2013-14 could be Tim Duncan's final season as a pro. If so, the Spurs are giving him every opportunity to go out a champion.
Like a veteran cop flung into an unlikely and life-threatening scenario during his last day on the force, the San Antonio Spurs were supposed to be too damn old for this stuff.
Supposed to be.
The Spurs' well-oiled machine is top-seven in the NBA in offensive and defensive efficiency and could probably challenge for the best record in the conference if Gregg Popovich had any interest whatsoever in regular-season accomplishments.
While deadline acquisition Austin Daye doesn't figure to help much, he won't have to.
While James Harden has struggled, Dwight Howard has played his best basketball in years.
Pardon a cliche: The Houston Rockets are ready for takeoff.
Excuse another: A superman is the reason the franchise is poised to soar.
Since the calendar turned to February, Dwight Howard has been in vintage form. The center has averaged 23.1 points so far this month on 63.3 percent shooting and added, for good measure, 13.4 rebounds, 2.8 blocks and 1.3 steals.
If Howard can continue to produce like that, the Rockets will be a tough out for the remainder of the regular season...and beyond.
Chris Paul and Blake Griffin have the Clippers poised to make a serious push.
The Los Angeles Clippers, to the extent any sports entity can quietly do anything in this media environment, have quietly put together an excellent four months of basketball.
Chris Paul has been as deadly as ever, leading qualified players in wins produced per 48 minutes through Feb. 25, per BoxscoreGeeks.com. DeAndre Jordan has morphed from a question mark into one of the Association’s top rebounders.
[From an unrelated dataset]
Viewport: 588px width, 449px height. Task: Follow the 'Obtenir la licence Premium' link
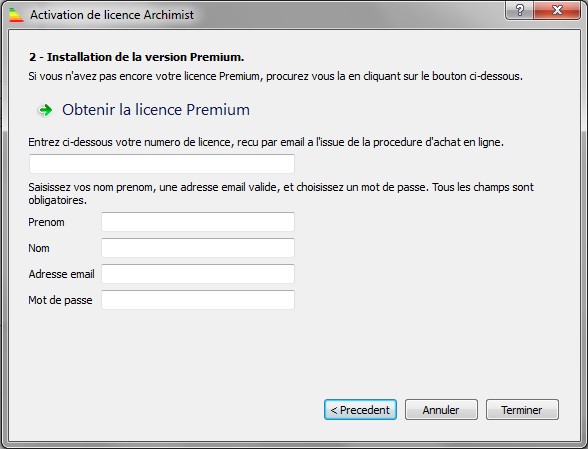click(x=156, y=110)
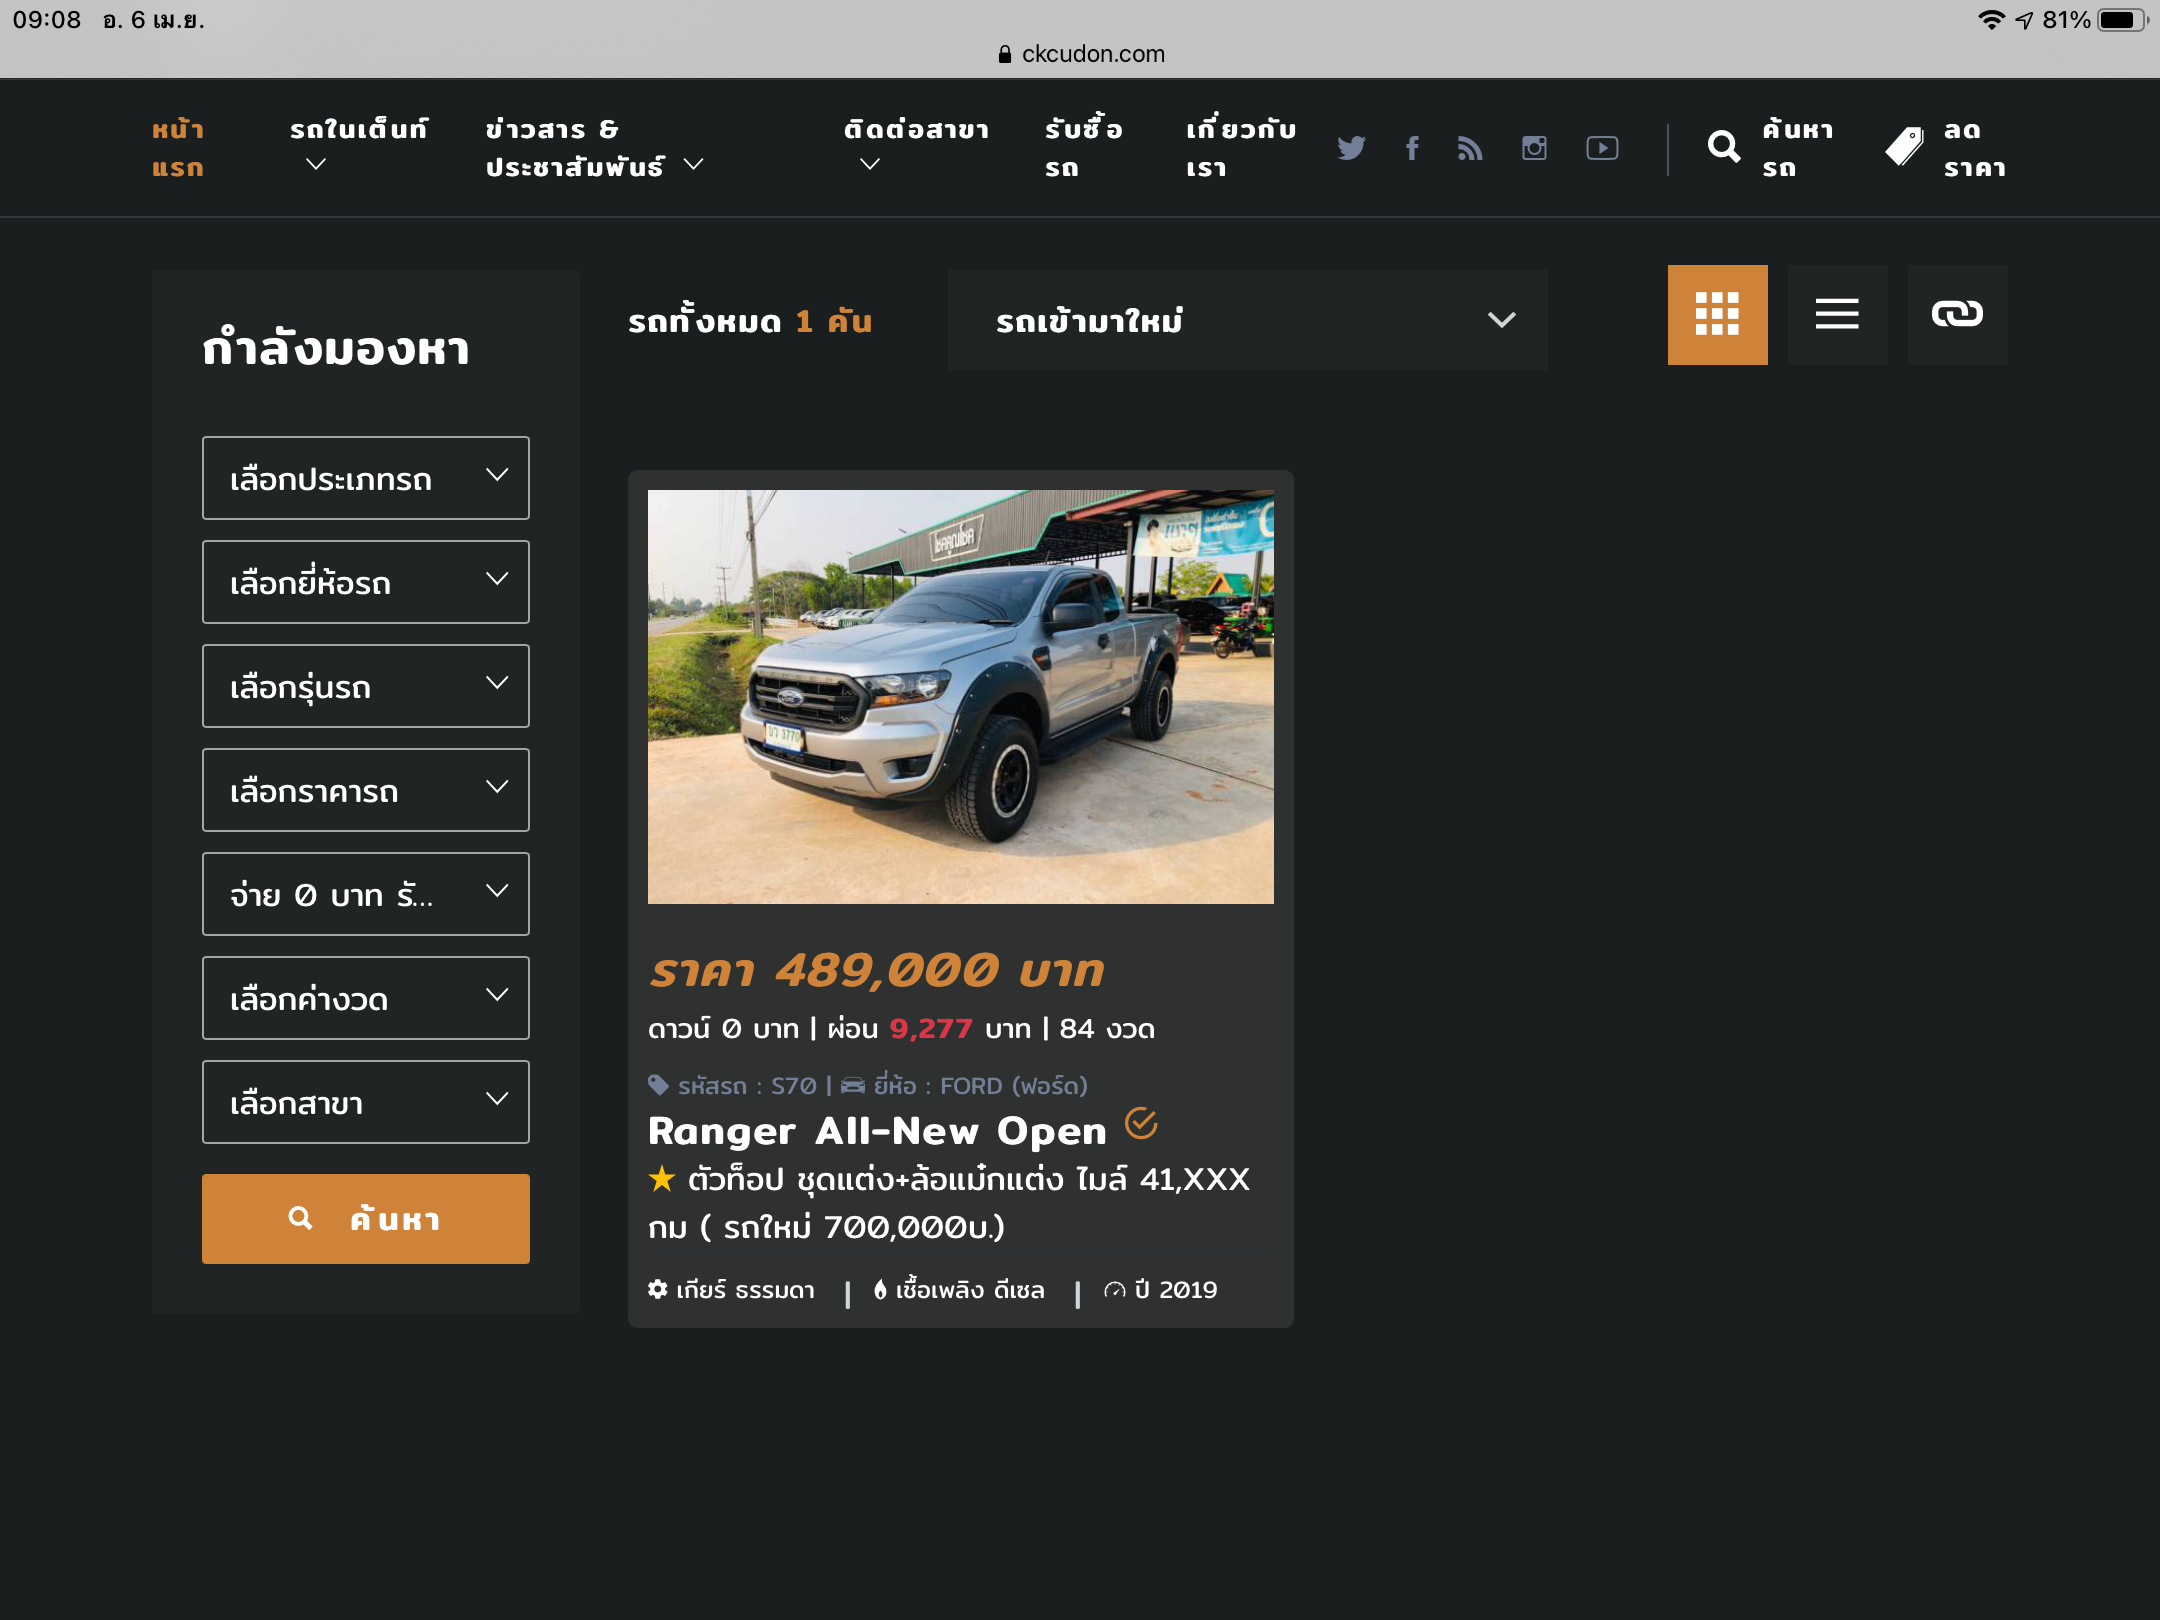The height and width of the screenshot is (1620, 2160).
Task: Open the Instagram icon link
Action: pos(1534,148)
Meanwhile, Blake Griffin has developed into a devastating scorer, authoring a streak of 20-point games that, on Feb. 24, reached 17.
The Clippers, led by their own Big Three, are poised for a monster close to the season.
The Thunder found their stride with star Russell Westbrook out of the lineup.
The Oklahoma City Thunder have a problem the other 29 franchises in the Association would gladly assume: what to do with Russell Westbrook?
Kevin Durant and company took the league by storm while the UCLA product was on the shelf with a knee injury, but now that the relentless guard is back in action, it will be tricky to integrate him into a lineup that seemingly found its stride in his absence.
A prediction: They’ll figure it out.
Sure, the Thunder roared to a 22-8 record without Westbrook, through Feb. 25, but they’ve been even better with him, running off a 21-6 mark in games during which the weakened star has played.
The new addition, coupled with the continued brilliance of Durant, makes the Thunder a likely bet to finish with the top record in the conference and the NBA.